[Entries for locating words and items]
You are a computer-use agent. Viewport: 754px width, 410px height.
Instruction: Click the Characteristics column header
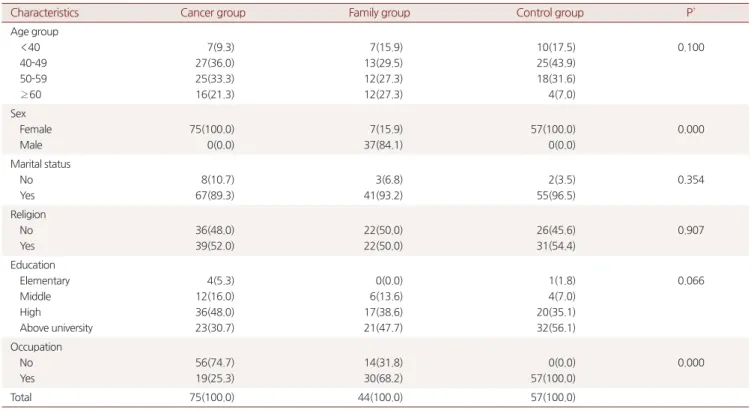coord(44,13)
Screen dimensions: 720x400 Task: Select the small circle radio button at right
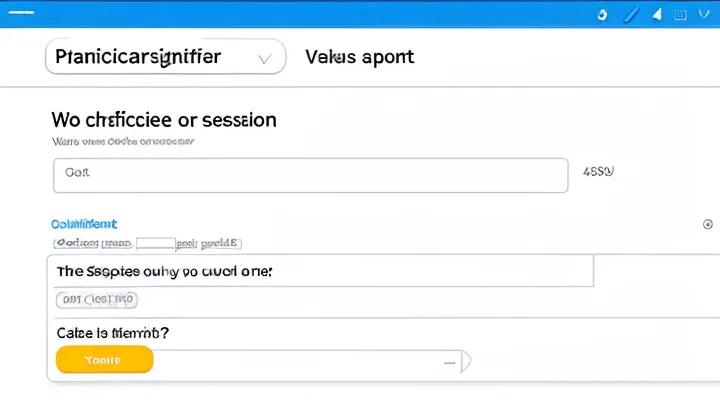pos(708,225)
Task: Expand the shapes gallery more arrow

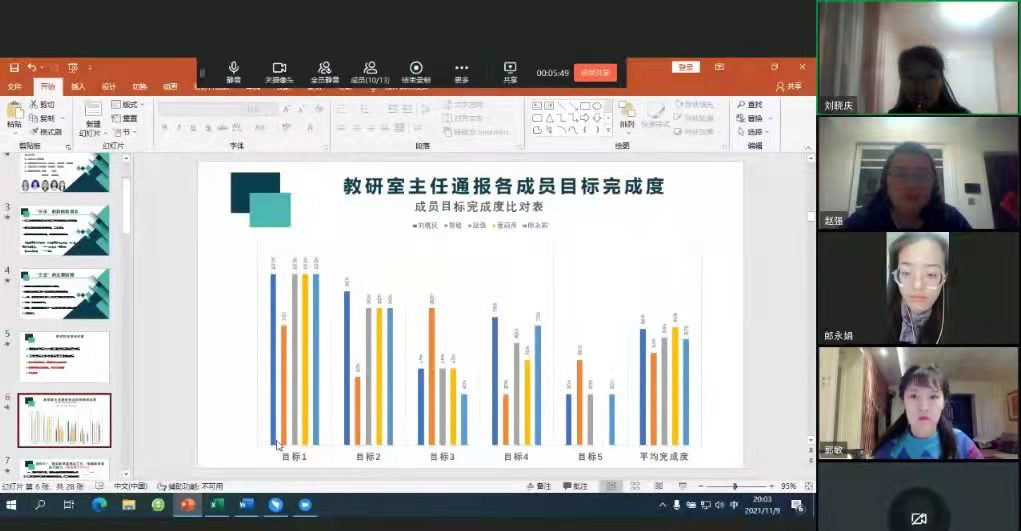Action: pos(609,130)
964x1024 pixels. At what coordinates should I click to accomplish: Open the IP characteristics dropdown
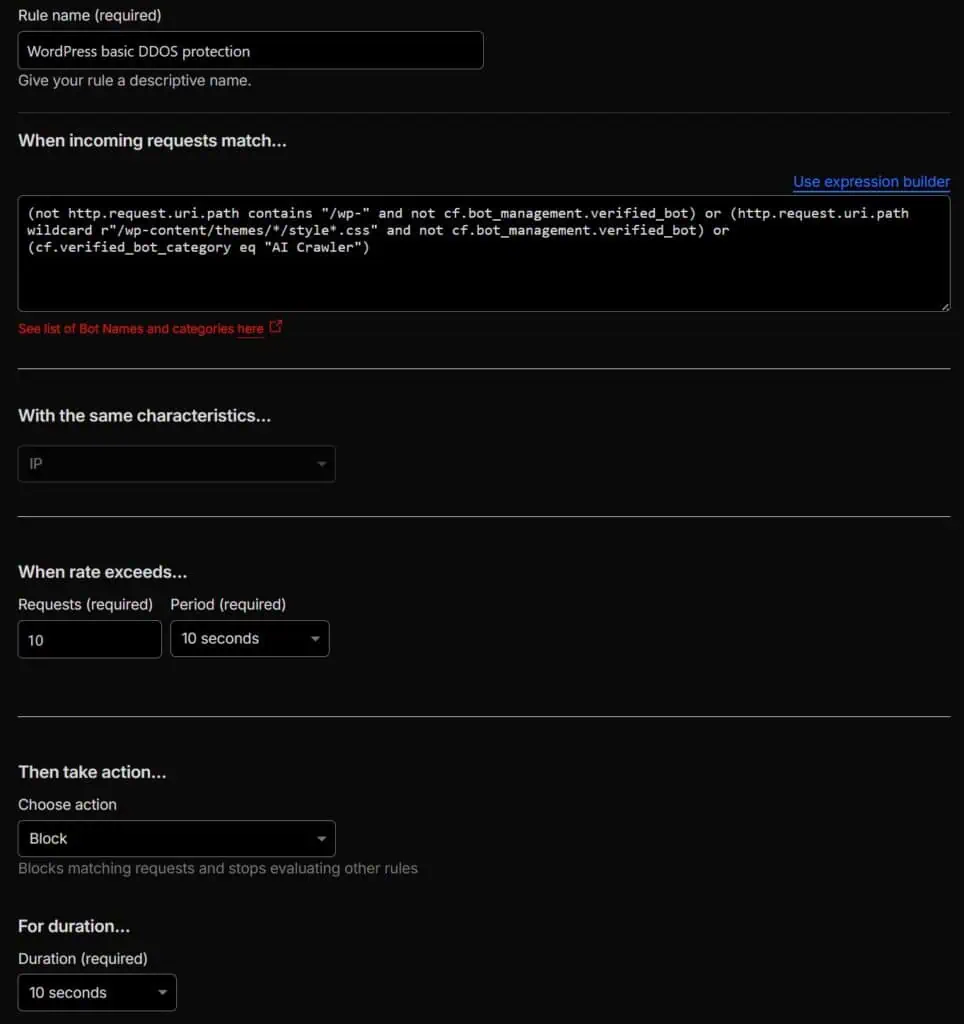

[Task] Output every line of the material above as a numbered list, skipping blank lines and leaving out the pictures.

[Answer for this exercise]
1. You are a computer-use agent. Viewport: 754px width, 410px height.
2. Instruction: Click the Characteristics column header
3. coord(44,13)
4. Screen dimensions: 720x400 Task: Select the small circle radio button at right
5. pos(708,225)
6. Task: Expand the shapes gallery more arrow
7. Action: pos(609,130)
8. 964x1024 pixels. At what coordinates should I click to accomplish: Open the IP characteristics dropdown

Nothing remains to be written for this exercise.